How to determine if a response audio has finished in Realtime API (WebRTC)

Hi!
Using the realtime API via WebRTC, how can we now determine when the AI begins and finishes talking?
We used to use the output_audio_buffer events, but they appear to have been removed.

We can do audio volume analysis, obviously, but we need to account for natural pauses and it’s generally less accurate. Is there a “correct” way to do this with the new API?

2 Likes

Hi @Tom_Kail

According to the API Reference, you should be getting response.output_audio.done event from the server when the output audio finishes streaming.

2 Likes

Unfortunately that event fires when the audio message has been finished streaming data, not when it’s finished playing it. You could use that to estimate - but it’s not nearly as useful as the old event.

Correct… the .done signals the end of audio data from gpt-realtime to the socket. You have to implement a playback FIFO queue that takes .delta chunks and queues them. Audio is only done when two things have happened: you have the .done even from the socket AND you have exhausted the playback queue. Be careful not to assume that either one of those things by itself means you’re done’ with playback! By the way, this mechanism is also really important for handling interruptions… The gpt-server may have sent you 10 seconds of audio and sent the “.done” event. So now that audio is playing but the user wants to interrupt… you have to zero-out your local queue of pending audio, not just assume realtime can handle it.

It looks like they’ve started sending the output_audio_buffer events again! They’re still removed from the docs though.

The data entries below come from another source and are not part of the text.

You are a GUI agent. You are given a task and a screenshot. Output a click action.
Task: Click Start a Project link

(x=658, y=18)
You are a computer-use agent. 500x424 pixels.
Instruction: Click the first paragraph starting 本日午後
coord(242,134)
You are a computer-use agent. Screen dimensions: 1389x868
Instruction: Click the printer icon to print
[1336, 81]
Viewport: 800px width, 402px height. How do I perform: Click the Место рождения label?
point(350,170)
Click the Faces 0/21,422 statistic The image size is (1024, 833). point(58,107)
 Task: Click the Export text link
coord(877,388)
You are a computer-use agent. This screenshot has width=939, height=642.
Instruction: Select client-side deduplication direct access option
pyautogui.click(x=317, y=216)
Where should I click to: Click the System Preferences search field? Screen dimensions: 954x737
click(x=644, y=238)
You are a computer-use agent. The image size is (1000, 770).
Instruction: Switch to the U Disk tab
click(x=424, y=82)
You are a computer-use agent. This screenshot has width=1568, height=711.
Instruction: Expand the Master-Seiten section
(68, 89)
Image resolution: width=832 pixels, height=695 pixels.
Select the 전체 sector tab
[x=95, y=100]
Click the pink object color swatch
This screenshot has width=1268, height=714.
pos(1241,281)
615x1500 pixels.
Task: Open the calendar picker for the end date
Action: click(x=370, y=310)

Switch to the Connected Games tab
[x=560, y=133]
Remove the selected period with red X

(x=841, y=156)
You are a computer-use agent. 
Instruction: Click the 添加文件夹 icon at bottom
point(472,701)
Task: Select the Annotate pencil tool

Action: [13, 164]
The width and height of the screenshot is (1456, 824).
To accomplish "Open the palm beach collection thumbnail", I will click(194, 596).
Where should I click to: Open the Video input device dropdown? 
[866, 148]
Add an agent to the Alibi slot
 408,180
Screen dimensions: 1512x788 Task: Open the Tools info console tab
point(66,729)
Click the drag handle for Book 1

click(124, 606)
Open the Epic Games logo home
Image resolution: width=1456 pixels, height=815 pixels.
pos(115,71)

So my problem is “fixed” but it’d be handy if someone from the team would weigh in.

1 Like

the output_audio_buffer.* events were never removed, but they somehow got dropped from the docs. will fix.

2 Likes

whats the difference between output_audio_buffer.stopped and response.output_audio.done

we arent seeing any audio_output_buffer.*

edit: on websocket
nor are we seeing response.audio.done
we are seeing response.output_audio.done

on websocket you control audio playout, so there is no output_audio_buffer.stopped event. That event is only sent for SIP and WebRTC.